***** EXCERPT *****

This discussion has been locked.
You can no longer post new replies to this discussion. If you have a question you can start a new discussion

Debugging Web Proxy URL parser / request handler

Hello!

Does anyone know if it is possible to somehow debug URL parse problems?

What I can see in the web proxy logs (with SSL inspection enabled) are errors like below:

2016:08:28-10:42:47  httpproxy[20653]: id="0003" severity="info" sys="SecureWeb" sub="http" request="(nil)" function="http_parser_context_execute" file="http_parser_context.c" line="97" message="Unable to parse a http message of 342 bytes (HPE_INVALID_METHOD: invalid HTTP method)"
2016:08:28-10:42:47  httpproxy[20653]: id="0003" severity="info" sys="SecureWeb" sub="http" request="0x30287800" function="read_request_headers" file="request.c" line="1550" message="unable to parse a http message on handler 88 (Success)"

or 

2016:08:28-11:35:00 httpproxy[20653]: id="0003" severity="info" sys="SecureWeb" sub="http" request="(nil)" function="read_request_headers" file="request.c" line="1581" message="Read error on the http handler 72 (Input/output error)"

I would like to find which URL is causing the parse problem to exclude this URL from SSL scanning.

So far the only method to me is to temporarily disable SSL scanning in the web protection profile, grab the logs and try adding exceptions one by one, but this is a real nightmare! I tried to enable various debugging options via cc http debug (enabled even 'all') but this gives really nothing valuable... Hope anyone knows better method to investigate web proxy issues! Thank you in advance for your help!



This thread was automatically locked due to age.
Parents
  • First all - do you know for sure that this is causing a problem with browsing.  Most of the time these errors can be ignored.

    Determining which request is the culprit from the logs might not be easy - however Support can help by turning on more logging.

    If you have requests that are suspect (for example timestamp is from the same second) you may be able to test.

    From the UTM do something like the following, using the URL that you suspect.

    curl -v http://www.example.com -o /dev/null

    You will see a line like:
    < HTTP/1.1 200 OK

    Most likely the error is associated with this line being out-of-spec, however it can occur with other parts of the header.

***** DATA SHOWN *****

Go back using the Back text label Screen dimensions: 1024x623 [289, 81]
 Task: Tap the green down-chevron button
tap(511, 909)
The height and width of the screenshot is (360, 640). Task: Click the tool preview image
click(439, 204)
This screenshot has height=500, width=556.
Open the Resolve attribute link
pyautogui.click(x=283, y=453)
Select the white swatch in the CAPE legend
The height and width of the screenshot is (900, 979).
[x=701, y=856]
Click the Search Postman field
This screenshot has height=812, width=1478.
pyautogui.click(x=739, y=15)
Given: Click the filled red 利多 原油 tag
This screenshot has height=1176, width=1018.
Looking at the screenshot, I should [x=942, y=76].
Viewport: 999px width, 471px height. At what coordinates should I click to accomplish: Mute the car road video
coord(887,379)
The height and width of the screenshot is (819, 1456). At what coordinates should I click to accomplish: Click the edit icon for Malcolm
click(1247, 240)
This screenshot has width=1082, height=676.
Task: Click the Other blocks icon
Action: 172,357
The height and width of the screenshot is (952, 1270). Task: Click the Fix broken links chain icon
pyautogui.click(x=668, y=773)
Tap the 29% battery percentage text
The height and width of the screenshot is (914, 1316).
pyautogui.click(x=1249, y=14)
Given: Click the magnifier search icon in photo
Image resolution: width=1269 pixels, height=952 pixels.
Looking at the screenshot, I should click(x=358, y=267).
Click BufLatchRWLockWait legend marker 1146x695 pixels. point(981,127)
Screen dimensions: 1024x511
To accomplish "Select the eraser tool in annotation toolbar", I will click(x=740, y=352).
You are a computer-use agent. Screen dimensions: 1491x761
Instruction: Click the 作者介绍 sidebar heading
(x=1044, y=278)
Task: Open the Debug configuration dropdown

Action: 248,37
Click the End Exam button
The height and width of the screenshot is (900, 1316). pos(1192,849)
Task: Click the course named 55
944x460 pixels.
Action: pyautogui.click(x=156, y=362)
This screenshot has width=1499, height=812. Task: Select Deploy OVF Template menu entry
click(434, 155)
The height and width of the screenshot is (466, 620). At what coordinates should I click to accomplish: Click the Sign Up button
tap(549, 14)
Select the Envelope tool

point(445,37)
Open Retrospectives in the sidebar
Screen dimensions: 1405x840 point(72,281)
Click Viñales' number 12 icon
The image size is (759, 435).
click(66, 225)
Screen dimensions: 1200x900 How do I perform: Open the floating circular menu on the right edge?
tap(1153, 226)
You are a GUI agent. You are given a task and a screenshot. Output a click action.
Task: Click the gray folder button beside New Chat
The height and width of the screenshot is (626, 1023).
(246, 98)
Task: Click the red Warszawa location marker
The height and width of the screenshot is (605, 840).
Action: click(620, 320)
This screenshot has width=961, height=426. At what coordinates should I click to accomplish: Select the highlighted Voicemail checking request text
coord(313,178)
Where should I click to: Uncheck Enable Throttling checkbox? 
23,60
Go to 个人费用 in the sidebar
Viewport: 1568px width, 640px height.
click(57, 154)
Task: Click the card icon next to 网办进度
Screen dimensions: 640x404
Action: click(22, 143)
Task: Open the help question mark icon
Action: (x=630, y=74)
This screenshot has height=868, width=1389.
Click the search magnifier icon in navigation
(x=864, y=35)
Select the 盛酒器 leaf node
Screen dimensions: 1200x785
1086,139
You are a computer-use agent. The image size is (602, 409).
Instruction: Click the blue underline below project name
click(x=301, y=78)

*****

**TASKS TO PERFORM:**
1: Answer these questions from the web proxy thread.
(a) How many bytes long was the HTTP message that the proxy could not parse in the first log line?
(b) Which command did the original poster use to enable debugging options?
(c) Where does the reply say to run the curl command?
2: Repeat the passage of the web proxy thread from "From the UTM" to "of the header.".
The records stand apart from the web proxy thread as separate material.

**TASK-BY-TASK ANSWERS:**
1:
(a) 342 bytes
(b) cc http debug
(c) From the UTM

2:
From the UTM do something like the following, using the URL that you suspect.

    curl -v http://www.example.com -o /dev/null

    You will see a line like:
    < HTTP/1.1 200 OK

    Most likely the error is associated with this line being out-of-spec, however it can occur with other parts of the header.